Download a model Integrated Pest Management (IPM) plan by the California Academy of Sciences.
Since 2010, San Francisco Department of the Environment posts summaries of pesticide use trends on City properties on its website. Before the 2010 revision of the Integrated Pest Management Ordinance, the department was required to submit full annual reports on the IPM Program.
2004 Workshop on Approved Pesticide Lists
- Pest Prevention By Design Guidelines - the nation's first set of peer-reviewed guidelines on designing pest prevention into buildings and retrofits
- Compost Tea: Literature review on production, application and plant disease management
Exemption requests - City departments must request special exemptions to use pesticides that are not on the current Reduced Risk Pesticide List.
Exemptions approved - Approved Exemptions are automatically posted online.
Reports of any federal or state pesticide violations, including unsafe application or use in violation of the pesticide label, should be directed to the San Francisco Agricultural Commissioners Office, housed at the Department of Public Health's Pesticide Use Enforcement Program at (415) 252-3862.

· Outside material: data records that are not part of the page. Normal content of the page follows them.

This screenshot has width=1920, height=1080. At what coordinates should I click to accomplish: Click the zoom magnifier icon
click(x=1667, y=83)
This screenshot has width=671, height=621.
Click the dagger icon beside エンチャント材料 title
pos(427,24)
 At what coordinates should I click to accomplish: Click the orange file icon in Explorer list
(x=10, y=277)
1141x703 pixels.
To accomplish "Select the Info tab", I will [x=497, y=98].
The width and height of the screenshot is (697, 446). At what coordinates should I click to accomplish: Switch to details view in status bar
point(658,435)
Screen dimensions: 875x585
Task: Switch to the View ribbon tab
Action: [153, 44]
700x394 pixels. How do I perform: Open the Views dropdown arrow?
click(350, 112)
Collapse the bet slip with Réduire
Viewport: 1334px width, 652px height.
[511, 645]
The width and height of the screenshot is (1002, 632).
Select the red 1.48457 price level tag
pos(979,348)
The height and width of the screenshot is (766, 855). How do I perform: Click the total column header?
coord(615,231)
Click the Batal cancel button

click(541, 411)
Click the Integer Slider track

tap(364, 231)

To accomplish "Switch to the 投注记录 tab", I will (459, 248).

Complaints, comments, or concerns about pesticide use or pest problems on City properties can be registered directly with the relevant City department, or can be entered in our list. We will direct the issue to the appropriate City agency.
Meetings: Watch this space for announcements of upcoming meetings and conferences.
- The San Francisco IPM Program receives funding from multiple city agencies: SF Recreation and Parks, SF Department of Public Health, SF Department of Public Works, SF Public Utilities Commission, SF Municipal Transportation Agency, SF Port, and SF International Airport.
- The City's IPM program frequently organizes workshops, conferences, and events with partners such as the City of Palo Alto, the County of Santa Clara, The Presidio Trust, and the National Park Service.
- San Francisco also works with the Urban Pesticide Pollution Prevention Project, a regional IPM network. The city's IPM staff sat on technical advisory committees for the EcoWise Certification program and the GreenPro certification program, both of which are IPM certifications for structural pest control businesses.
Looking for Information for Private Properties?
The City does not have the legal authority to regulate pesticide use on private properties. The enforcement of state and federal pesticide laws is the responsibility of the California Agricultural Commissioners offices.